Natürlich gibt es noch mehr deutsche, oder deutschsprachige, Trainer. Armin Veh beispielsweise. Oder Lucien Favre. Aber da sie auf diesem Niveau das gleiche Risiko bedeuten würden, kann man sich auch gleich für andere Kandidaten entscheiden.
Interessant wäre es beispielsweise, ob einer von denen mit einem Co-Trainer wie Markus Babbel oder Mehmet Scholl an den Start gehen könnte.

Nagelsmann wäre wahrscheinlich die mutigste Lösung, Tuchel hingegen ein gelungener Kompromiss. Und es würde auch nicht ausschließen, dass Nagelsmann, sollte er sich weiterhin positiv entwickeln, 2020 oder 2021, passend zum ganz großen Umbruch der aktuellen Mannschaft, kommen würde.

Für völlig ausgeschlossen halte ich die Spekulation, dass Jogi Löw 2018 Trainer des FC Bayern München wird.
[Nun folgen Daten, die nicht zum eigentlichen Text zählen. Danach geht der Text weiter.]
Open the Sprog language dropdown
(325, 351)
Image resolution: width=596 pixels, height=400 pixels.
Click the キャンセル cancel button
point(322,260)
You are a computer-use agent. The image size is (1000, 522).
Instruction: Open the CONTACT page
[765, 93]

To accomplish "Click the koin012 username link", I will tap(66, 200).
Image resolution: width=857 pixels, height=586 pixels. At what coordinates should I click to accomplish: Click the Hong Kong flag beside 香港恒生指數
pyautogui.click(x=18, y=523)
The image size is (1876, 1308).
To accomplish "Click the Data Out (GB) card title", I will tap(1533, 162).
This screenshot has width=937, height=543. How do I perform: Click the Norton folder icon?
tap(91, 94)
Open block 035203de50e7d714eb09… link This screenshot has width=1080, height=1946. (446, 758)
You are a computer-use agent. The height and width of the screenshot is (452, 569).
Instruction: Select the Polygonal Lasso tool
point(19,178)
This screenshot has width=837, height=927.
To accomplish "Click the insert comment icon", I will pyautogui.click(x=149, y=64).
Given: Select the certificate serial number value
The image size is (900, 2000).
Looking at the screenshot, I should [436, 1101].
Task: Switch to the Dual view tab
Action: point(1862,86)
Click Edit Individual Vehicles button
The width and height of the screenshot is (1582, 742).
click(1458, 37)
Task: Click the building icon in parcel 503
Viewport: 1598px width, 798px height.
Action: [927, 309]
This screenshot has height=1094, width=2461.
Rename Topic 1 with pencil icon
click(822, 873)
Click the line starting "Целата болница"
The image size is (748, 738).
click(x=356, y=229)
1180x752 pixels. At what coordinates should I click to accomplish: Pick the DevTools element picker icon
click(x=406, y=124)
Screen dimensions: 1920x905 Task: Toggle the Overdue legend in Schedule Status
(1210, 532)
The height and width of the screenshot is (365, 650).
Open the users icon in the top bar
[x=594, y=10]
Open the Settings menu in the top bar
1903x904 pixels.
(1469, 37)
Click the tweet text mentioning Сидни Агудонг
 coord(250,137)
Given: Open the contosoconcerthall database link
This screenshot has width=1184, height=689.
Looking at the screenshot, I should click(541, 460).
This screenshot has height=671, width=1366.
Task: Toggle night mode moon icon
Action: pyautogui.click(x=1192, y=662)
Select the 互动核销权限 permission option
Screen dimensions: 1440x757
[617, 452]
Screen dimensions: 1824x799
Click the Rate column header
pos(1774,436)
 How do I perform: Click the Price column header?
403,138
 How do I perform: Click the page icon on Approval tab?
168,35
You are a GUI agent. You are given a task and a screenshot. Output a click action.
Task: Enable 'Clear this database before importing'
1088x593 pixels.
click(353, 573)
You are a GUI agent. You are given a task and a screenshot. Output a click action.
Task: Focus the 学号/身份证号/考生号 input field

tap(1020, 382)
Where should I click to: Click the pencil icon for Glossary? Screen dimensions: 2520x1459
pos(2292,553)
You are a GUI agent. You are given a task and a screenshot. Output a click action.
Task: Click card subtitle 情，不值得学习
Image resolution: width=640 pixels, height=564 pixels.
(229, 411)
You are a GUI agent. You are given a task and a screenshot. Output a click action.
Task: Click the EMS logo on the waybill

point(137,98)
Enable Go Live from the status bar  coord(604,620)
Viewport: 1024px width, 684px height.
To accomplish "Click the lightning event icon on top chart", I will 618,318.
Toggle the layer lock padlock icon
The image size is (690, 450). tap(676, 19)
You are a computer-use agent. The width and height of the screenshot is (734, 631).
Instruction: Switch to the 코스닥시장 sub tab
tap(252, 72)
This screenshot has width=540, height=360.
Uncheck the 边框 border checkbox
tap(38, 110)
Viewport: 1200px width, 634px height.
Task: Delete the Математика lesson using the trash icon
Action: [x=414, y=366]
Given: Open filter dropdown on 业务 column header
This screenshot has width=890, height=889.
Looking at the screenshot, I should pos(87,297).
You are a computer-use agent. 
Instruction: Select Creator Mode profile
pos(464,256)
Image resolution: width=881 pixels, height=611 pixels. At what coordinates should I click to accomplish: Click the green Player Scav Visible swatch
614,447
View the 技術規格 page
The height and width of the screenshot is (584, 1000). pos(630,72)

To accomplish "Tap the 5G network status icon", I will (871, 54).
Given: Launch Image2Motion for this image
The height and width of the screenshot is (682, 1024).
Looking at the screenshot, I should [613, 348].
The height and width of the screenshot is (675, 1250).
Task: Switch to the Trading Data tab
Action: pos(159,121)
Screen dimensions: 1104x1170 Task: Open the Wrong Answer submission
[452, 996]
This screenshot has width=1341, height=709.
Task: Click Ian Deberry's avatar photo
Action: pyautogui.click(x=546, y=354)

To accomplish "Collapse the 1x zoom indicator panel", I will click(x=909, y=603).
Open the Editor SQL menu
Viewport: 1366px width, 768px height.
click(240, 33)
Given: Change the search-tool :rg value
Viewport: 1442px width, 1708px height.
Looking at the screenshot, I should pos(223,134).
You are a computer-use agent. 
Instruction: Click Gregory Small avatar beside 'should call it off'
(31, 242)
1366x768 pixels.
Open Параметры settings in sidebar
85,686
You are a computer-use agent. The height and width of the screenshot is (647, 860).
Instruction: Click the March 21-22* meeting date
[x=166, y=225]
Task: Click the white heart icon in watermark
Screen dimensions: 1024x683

Er wäre nicht gut beraten, das Umfeld des DFB´s, welches er maßgeblich mit aufgebaut hat, unnötig zu verlassen. Schon gar nicht, wenn er bis zum Trainingsauftakt der Vereine nur an die Weltmeisterschaft denkt und danach eher traditionell einen ausgiebigen Urlaub planen wird.
Anders könnte es vielleicht 2021 aussehen. Löw hat beim Confed Cup gezeigt, wie viel Spaß er an dem Aufbau einer komplett neuen Mannschaft hat. Vielleicht könnte ihm der große Umbruch des FC Bayern dann auch reizen.

Wie man sieht, ist die T-2018 Frage ziemlich langfristig ausgelegt. Aber das ist ja auch gut so, denn so wird es wenigstens nicht langweilig.